Tobermore United Football Club is an intermediate, Northern Irish football club playing in the NIFL Premier Intermediate League.

History
The club, founded in 1965, is based in Tobermore, near Magherafelt, County Londonderry and currently plays its home matches at Fortwilliam Park. Club colours are red and black. The current manager is Adrian Whiteside.

Tobermore United is the only football club in Northern Ireland that George Best ever played competitively for.
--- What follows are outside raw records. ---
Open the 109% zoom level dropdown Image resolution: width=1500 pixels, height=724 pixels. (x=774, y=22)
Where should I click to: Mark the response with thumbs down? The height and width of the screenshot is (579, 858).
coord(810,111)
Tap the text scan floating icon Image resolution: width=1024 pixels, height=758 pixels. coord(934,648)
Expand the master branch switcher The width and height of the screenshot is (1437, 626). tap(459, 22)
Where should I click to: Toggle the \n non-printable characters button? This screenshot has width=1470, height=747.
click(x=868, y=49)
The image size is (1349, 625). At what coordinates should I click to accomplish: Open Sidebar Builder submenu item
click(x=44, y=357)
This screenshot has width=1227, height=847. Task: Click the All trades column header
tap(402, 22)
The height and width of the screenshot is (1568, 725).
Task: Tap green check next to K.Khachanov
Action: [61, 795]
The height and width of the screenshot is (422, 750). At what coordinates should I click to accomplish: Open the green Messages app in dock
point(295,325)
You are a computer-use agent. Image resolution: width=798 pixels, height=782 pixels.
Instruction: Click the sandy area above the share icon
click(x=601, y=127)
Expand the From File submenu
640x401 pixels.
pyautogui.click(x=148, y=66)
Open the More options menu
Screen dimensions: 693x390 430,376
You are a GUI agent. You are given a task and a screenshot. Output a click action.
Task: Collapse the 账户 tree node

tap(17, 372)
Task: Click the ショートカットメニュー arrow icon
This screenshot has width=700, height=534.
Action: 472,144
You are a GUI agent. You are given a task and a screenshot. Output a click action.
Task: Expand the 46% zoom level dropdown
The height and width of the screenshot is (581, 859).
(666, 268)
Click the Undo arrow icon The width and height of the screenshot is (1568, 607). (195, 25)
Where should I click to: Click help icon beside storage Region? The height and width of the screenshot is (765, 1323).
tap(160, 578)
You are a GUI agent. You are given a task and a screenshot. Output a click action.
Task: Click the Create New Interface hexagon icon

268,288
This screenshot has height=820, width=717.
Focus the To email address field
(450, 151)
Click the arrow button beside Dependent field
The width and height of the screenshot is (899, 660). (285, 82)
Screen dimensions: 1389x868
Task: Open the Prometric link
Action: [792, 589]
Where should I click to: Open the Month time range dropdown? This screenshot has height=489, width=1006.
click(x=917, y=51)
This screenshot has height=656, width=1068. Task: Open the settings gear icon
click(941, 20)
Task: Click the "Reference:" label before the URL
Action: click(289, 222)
However, it was only for one match, on 11 February 1984, after many years of his decline, and Tobermore lost 7–0 to Ballymena.

The club has an extensive and highly popular youth development scheme which has led to it being awarded official Football Development Centre (FDC) status by the IFA. It currently has teams at under-11, under-12, under-14 and under-16 level.

In the 2010–11 season, the club gained promotion to IFA Championship 1 by finishing 2nd in IFA Championship 2, but were relegated again two-years later.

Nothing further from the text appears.